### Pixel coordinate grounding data
* * *
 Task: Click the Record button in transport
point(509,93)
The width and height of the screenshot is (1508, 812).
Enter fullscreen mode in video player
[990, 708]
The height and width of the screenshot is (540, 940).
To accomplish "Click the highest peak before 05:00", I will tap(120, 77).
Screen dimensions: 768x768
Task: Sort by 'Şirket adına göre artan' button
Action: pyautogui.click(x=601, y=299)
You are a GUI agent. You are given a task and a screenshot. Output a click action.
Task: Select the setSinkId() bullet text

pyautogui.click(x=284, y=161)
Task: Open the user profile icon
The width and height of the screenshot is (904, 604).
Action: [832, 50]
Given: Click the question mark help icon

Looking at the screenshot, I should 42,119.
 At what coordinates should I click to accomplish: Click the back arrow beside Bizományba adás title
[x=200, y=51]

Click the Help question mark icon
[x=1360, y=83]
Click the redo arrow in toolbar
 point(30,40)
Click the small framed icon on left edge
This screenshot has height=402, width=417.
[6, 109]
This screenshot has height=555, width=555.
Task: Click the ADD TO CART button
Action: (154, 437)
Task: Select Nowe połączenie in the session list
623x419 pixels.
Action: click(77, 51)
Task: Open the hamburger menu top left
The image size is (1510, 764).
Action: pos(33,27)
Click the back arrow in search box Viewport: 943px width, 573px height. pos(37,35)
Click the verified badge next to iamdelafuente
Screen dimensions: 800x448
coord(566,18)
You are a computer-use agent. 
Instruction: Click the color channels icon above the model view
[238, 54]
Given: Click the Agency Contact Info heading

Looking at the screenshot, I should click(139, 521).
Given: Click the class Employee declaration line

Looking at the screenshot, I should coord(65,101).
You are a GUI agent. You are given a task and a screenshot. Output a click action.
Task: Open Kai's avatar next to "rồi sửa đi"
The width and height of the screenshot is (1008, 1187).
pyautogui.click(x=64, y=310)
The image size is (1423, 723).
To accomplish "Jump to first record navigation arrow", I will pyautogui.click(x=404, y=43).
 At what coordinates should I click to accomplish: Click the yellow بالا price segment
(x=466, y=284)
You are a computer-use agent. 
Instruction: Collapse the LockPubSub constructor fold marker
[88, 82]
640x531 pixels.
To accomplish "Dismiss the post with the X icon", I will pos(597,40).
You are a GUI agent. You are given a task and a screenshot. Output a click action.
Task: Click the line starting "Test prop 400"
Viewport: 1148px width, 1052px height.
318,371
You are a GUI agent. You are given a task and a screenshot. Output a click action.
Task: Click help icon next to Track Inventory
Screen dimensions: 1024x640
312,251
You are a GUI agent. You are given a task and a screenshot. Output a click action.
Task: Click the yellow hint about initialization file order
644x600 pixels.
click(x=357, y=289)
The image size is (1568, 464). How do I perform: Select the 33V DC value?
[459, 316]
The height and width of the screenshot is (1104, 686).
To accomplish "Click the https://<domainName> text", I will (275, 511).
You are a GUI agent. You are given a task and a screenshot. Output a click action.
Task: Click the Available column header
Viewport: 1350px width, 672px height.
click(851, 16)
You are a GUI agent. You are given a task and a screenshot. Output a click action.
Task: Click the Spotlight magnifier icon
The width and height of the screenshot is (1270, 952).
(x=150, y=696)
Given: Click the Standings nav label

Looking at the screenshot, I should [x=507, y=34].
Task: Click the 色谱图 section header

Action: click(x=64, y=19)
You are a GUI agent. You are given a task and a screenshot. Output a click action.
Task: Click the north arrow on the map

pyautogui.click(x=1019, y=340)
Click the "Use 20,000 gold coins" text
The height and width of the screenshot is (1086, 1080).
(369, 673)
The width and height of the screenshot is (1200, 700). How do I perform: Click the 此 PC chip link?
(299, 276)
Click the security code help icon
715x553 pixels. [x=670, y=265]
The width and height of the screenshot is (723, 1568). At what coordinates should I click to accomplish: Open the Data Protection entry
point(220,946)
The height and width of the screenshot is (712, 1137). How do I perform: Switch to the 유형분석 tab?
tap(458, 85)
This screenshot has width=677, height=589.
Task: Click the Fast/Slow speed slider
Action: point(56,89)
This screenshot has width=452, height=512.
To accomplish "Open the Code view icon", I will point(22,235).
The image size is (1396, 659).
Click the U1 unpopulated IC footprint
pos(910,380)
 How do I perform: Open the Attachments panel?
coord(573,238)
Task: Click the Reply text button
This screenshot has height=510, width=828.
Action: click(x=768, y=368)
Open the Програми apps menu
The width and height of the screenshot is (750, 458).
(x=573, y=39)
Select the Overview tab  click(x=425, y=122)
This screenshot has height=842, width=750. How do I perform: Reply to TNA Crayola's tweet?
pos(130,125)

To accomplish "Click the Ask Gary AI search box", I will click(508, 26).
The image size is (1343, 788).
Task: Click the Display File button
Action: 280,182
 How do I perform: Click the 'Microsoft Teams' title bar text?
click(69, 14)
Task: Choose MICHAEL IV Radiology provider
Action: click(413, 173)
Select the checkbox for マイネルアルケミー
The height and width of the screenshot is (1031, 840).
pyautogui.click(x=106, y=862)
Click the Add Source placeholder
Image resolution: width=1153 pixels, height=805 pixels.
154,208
* * *
### YOUR TASK
All that is needed is the exact run of lines above from the line containing "The height and width of the screenshot is (1104, 686)." through the line containing "Task: Click the Spotlight magnifier icon", both of them included.

### ANSWER BELOW
The height and width of the screenshot is (1104, 686).
To accomplish "Click the https://<domainName> text", I will (275, 511).
You are a GUI agent. You are given a task and a screenshot. Output a click action.
Task: Click the Available column header
Viewport: 1350px width, 672px height.
click(851, 16)
You are a GUI agent. You are given a task and a screenshot. Output a click action.
Task: Click the Spotlight magnifier icon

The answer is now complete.